Enormous numbers of stones! Compteted and beautiful. The engineers are dead some 2000 years. Here we use vectors to look at their work. This is a simple problem that solves nicely with vectors.
Pharaoh's Engineers
The GREAT PYRAMID of Egypt was constructed to precise proportions. A hypothesis is the pyramid was constructed to fit inside an imaginary hemisphere with each of the pyramid corners and the peak touching the hemisphere. The sketch shows this hypothesized pyramid geometry. Determine angle 0BC, the angle each of the pyramid faces makes with the plane of earth plane (angle 0BC). The actual, measured value is 51°.
♦ Vectors work well in three dimensions but physical stituations do not come with coordinates and unit vectors. We take the center of the pyramid at its base as our origin. We apply X, Y, and Z coordinates in accord with the pyramid sides then indicate the vector triple, I, J and K as our basis.
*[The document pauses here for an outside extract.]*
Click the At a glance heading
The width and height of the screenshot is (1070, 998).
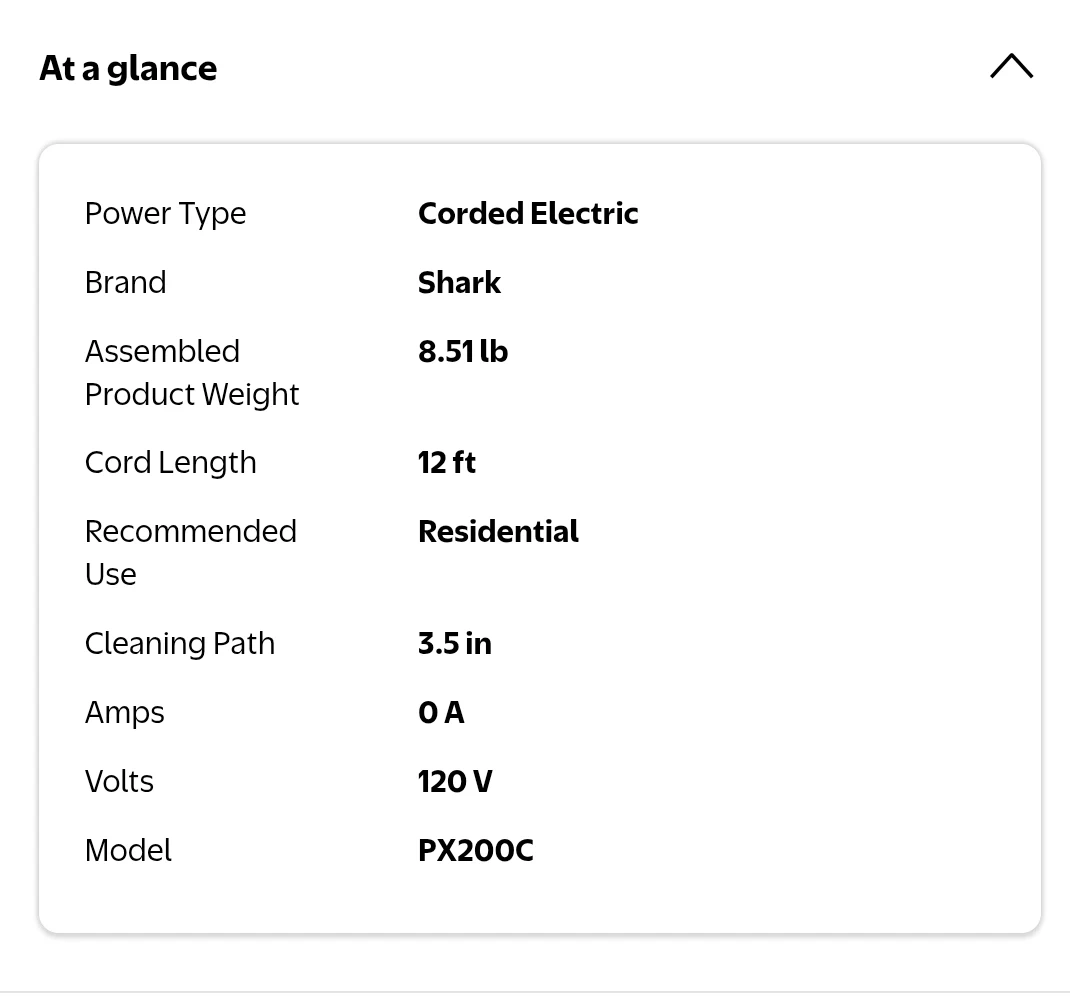pos(128,68)
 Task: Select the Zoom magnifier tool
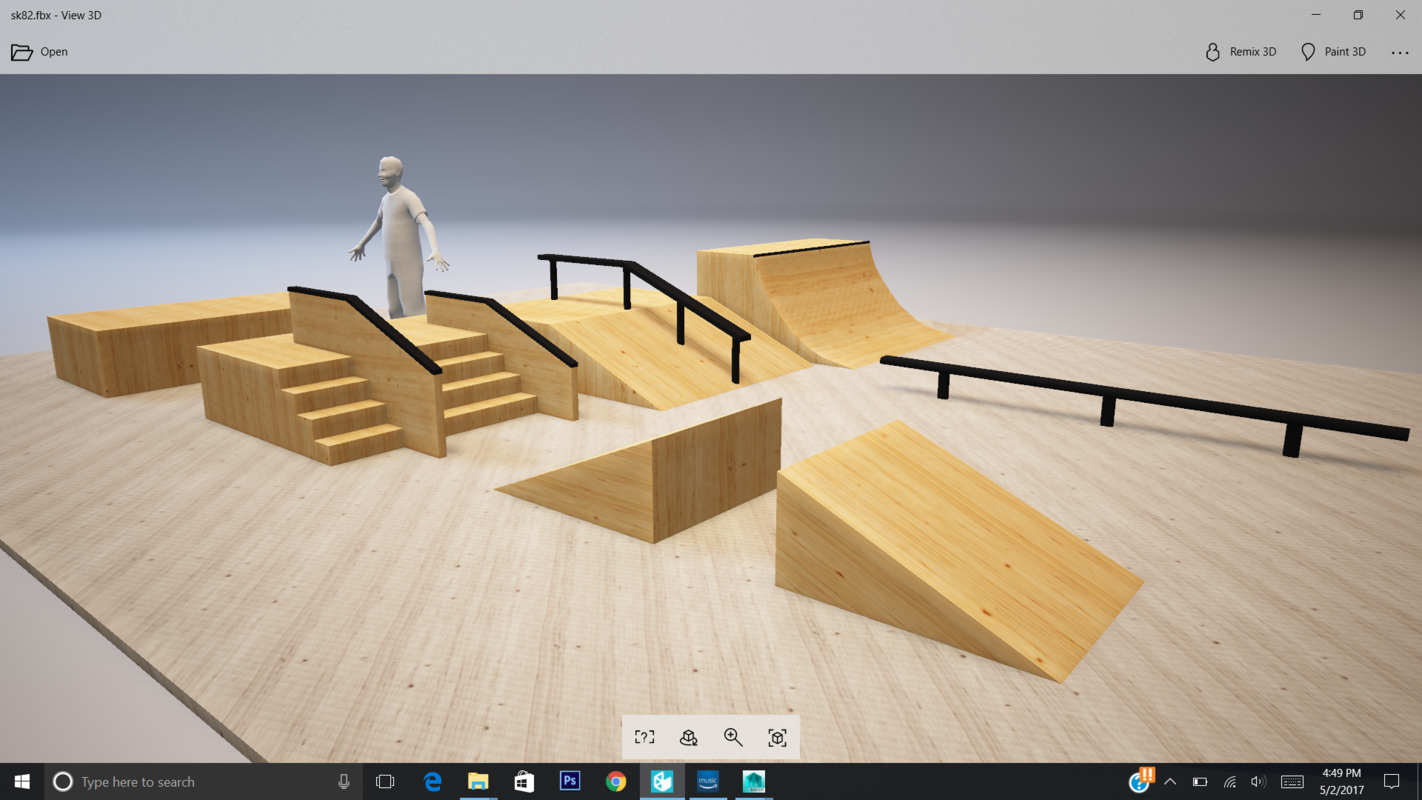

We seek to determine the angle OBC. The usual approach is to write a vector to some point the path of which includes the sought angle. Next write a second vector to the same point and equate them. The peak and corners of the pyramid contact the hemisphere. We write the position of the peak of the pyramid in two independent ways.
• A vector represented as OC extends from the origin vertically to the peak. The notation OC means a vector starting at "O" and extending to (and directed toward) "C."
• We see another path to the peak that is the sum of three vectors. Our working equation is the equality of these two representations of position of the same point, the peak of the pyramid.
OA + AB + BC = OC
• The above is an implicit vector statement. To proceed we make as many of the components explicit in terms of dimensions and the unit vector basis as we are able.
OA = r (cos 45 I + sin 45 J),
The letter, " r " represents the radius of the hemisphere.
Since we do not know the length of vector AB we write it as:
AB = |AB|J
The notation, |AB|, means length of the vector AB and its direction is that of the unit vector I.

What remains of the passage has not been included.